## Aim
Please rewrite the entries from the line containing "The image size" through the line containing "Open the Inc bookmark folder", changing "Instruction" to "Command" and keeping everything else the same. Give only those lines, with the pictures left out.
--- Start Available data ---
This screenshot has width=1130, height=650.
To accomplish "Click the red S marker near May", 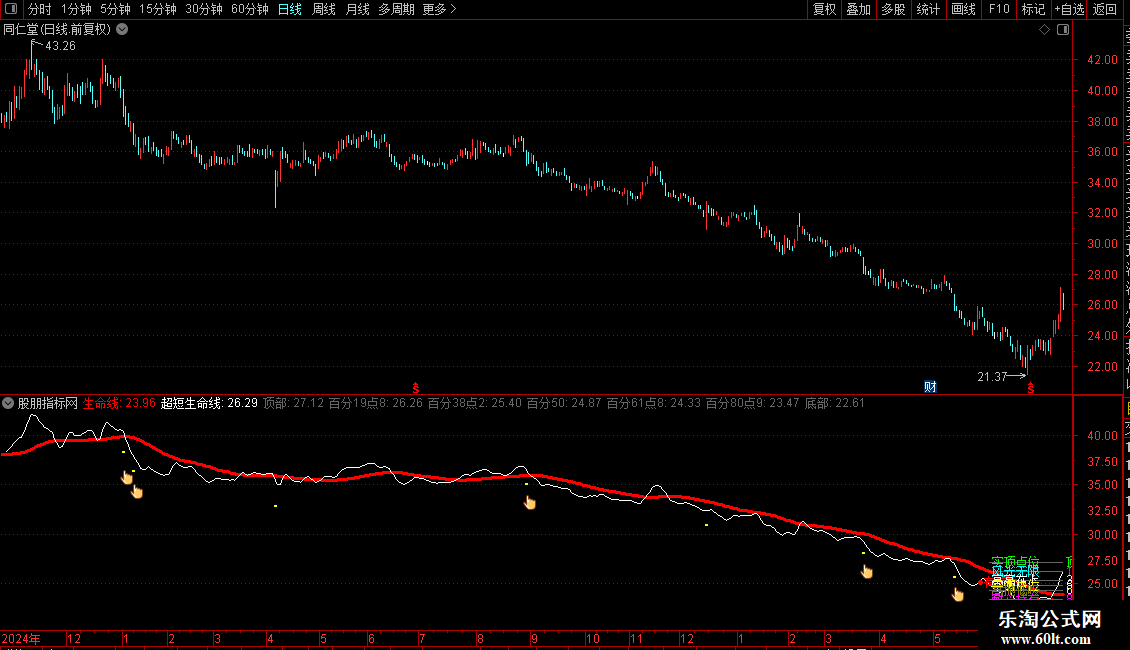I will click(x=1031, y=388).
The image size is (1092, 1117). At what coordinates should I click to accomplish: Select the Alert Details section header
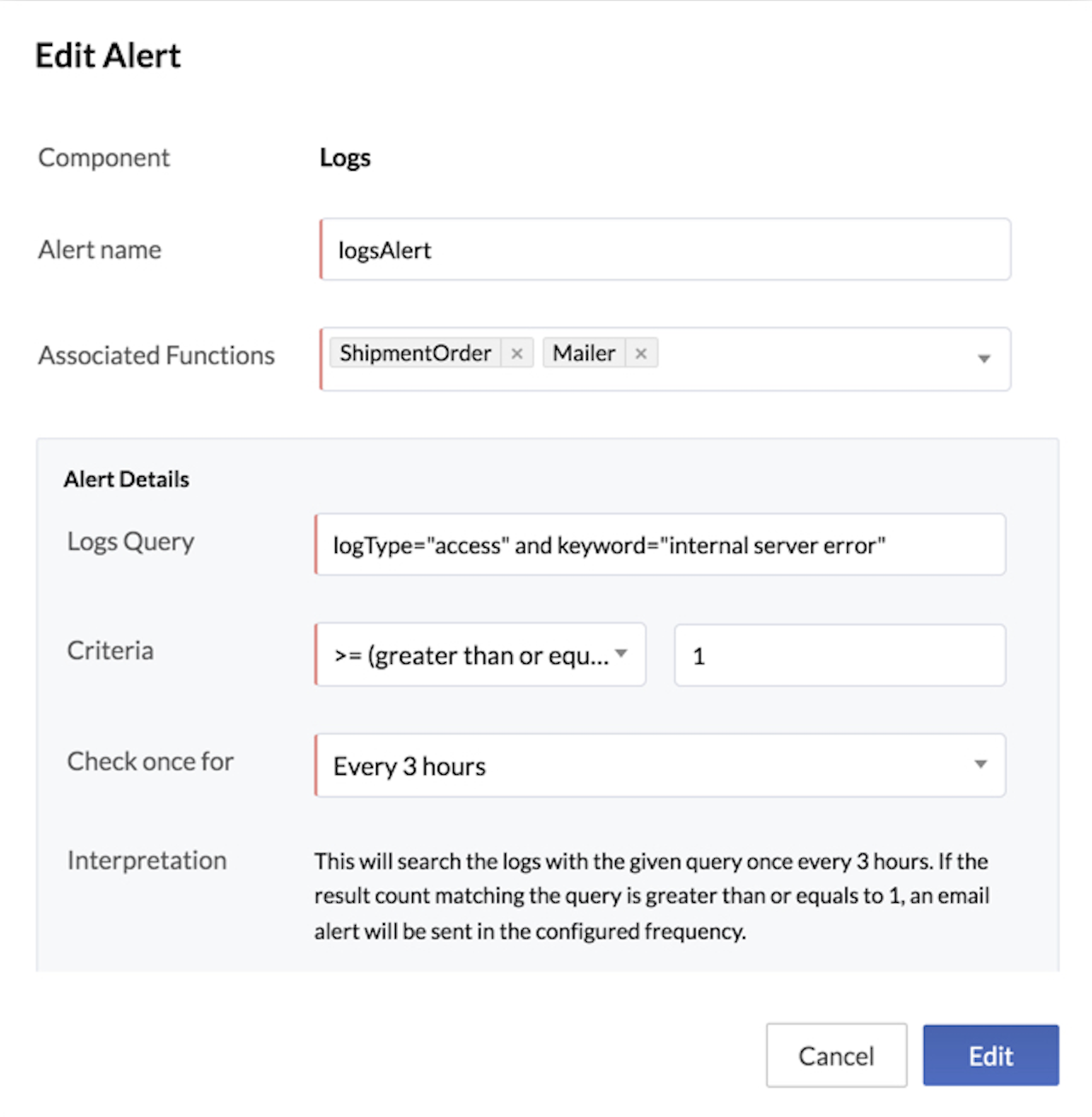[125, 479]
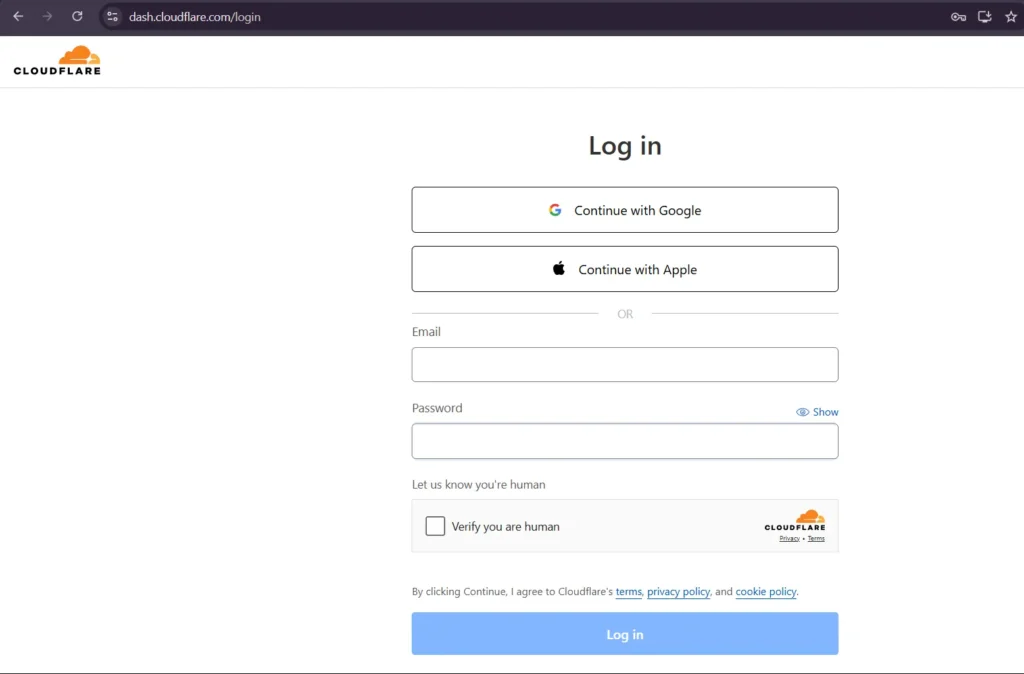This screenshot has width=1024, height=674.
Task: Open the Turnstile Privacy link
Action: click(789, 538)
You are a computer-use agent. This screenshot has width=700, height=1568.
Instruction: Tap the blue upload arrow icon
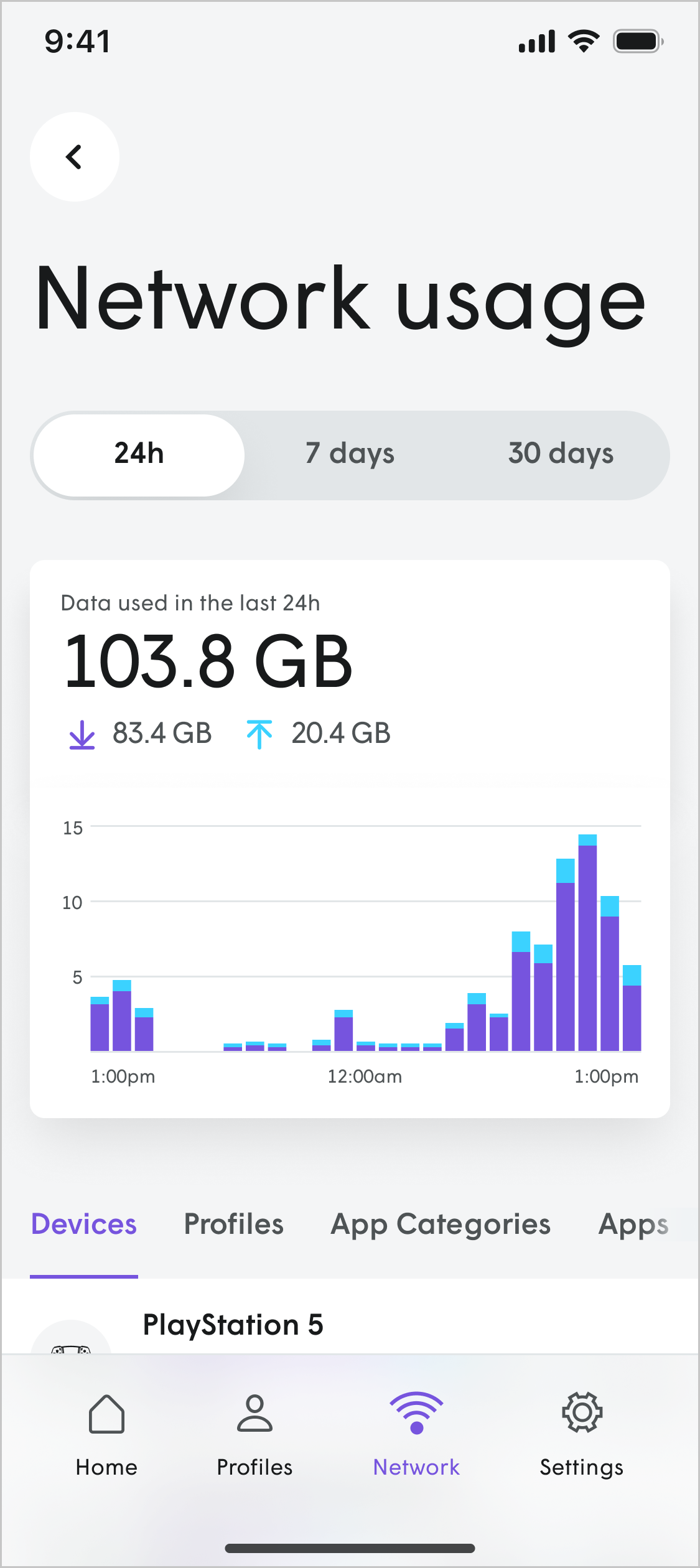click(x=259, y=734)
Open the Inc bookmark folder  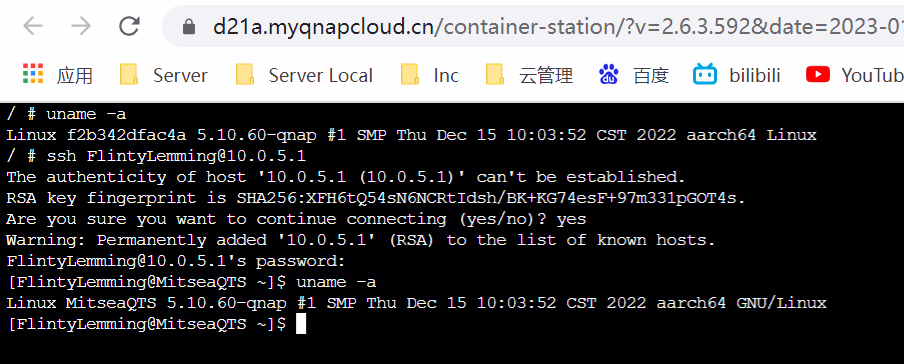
--- End Available data ---
--- Start Available data ---
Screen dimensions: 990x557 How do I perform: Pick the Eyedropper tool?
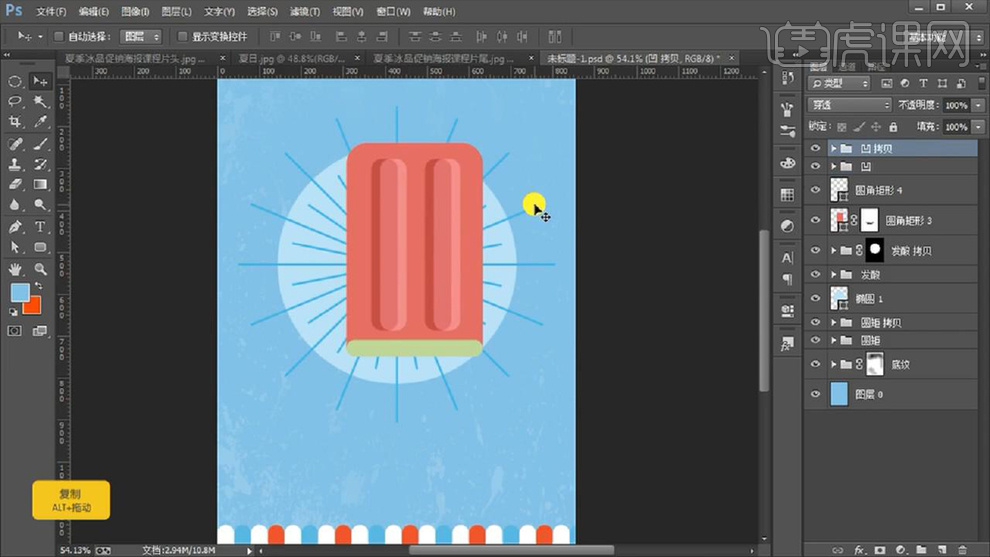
--- End Available data ---
--- Start Available data ---
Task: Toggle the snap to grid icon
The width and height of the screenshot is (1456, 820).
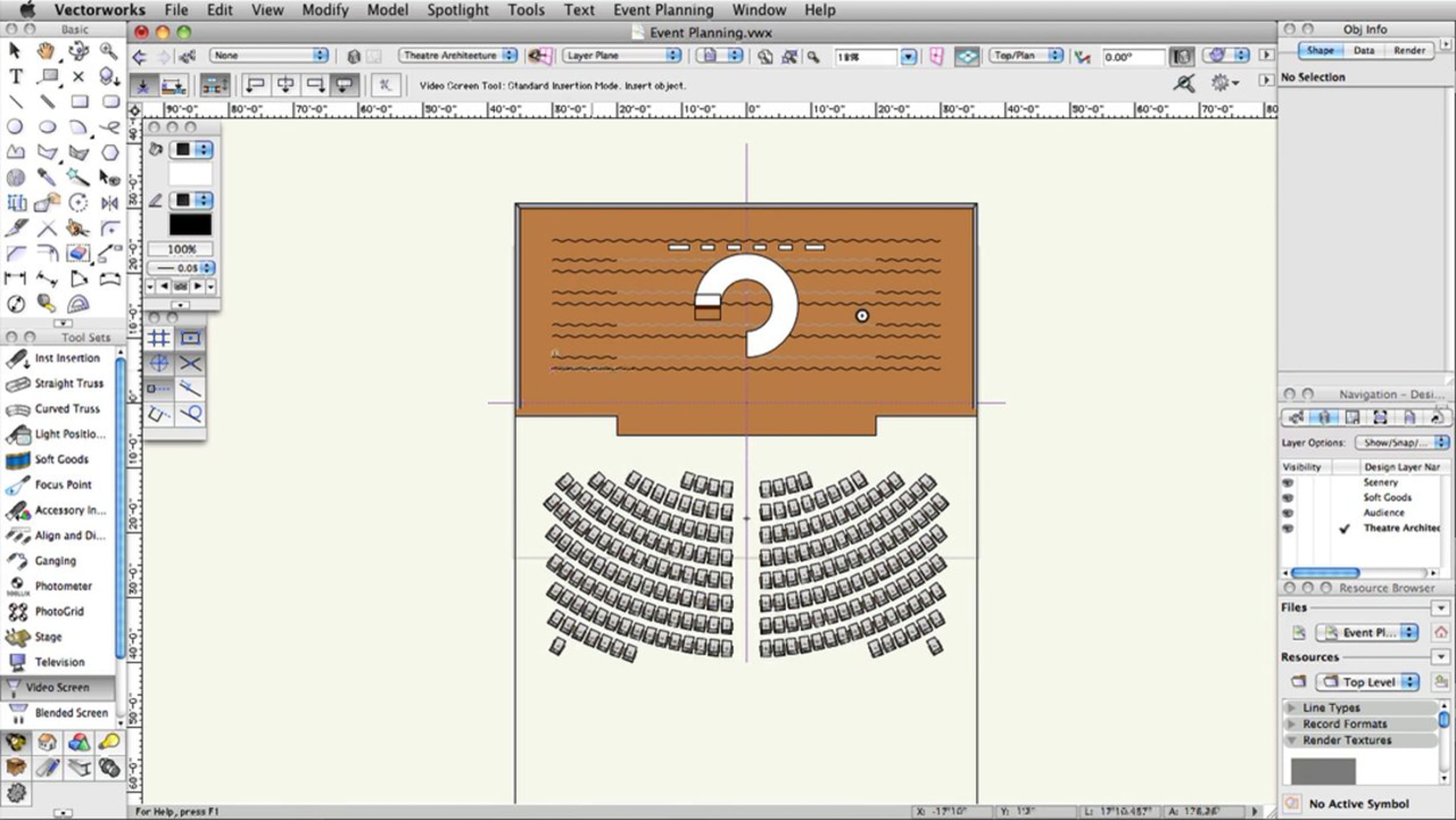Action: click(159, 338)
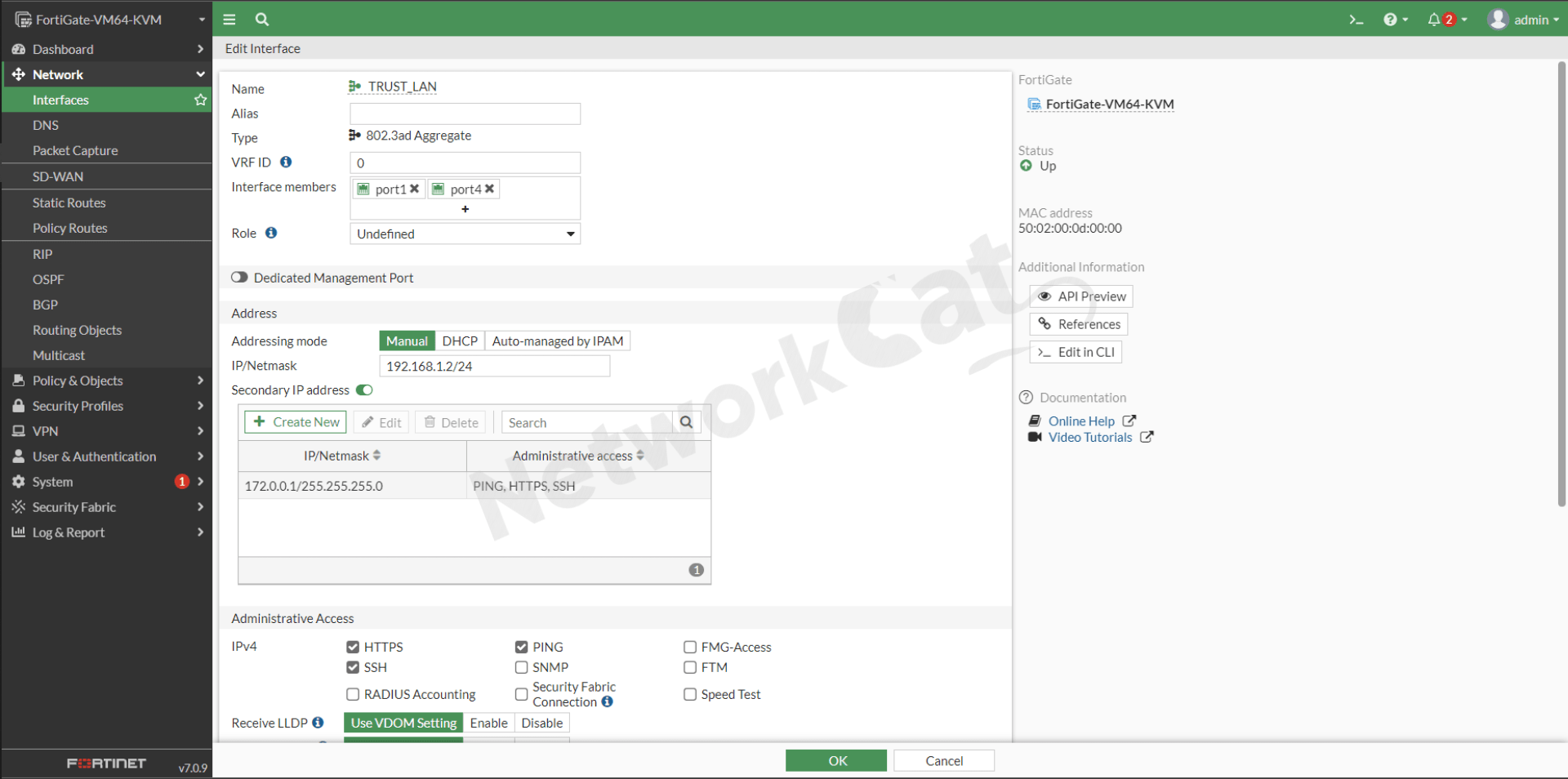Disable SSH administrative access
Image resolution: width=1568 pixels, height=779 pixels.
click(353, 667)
--- End Available data ---
## The result
The image size is (1092, 1117). At what coordinates should I click to accomplish: Select the Alert Details section header
[125, 479]
This screenshot has width=1024, height=674.
Task: Open the Turnstile Privacy link
Action: click(789, 538)
You are a computer-use agent. This screenshot has width=700, height=1568.
Command: Tap the blue upload arrow icon
click(x=259, y=734)
Open the Inc bookmark folder  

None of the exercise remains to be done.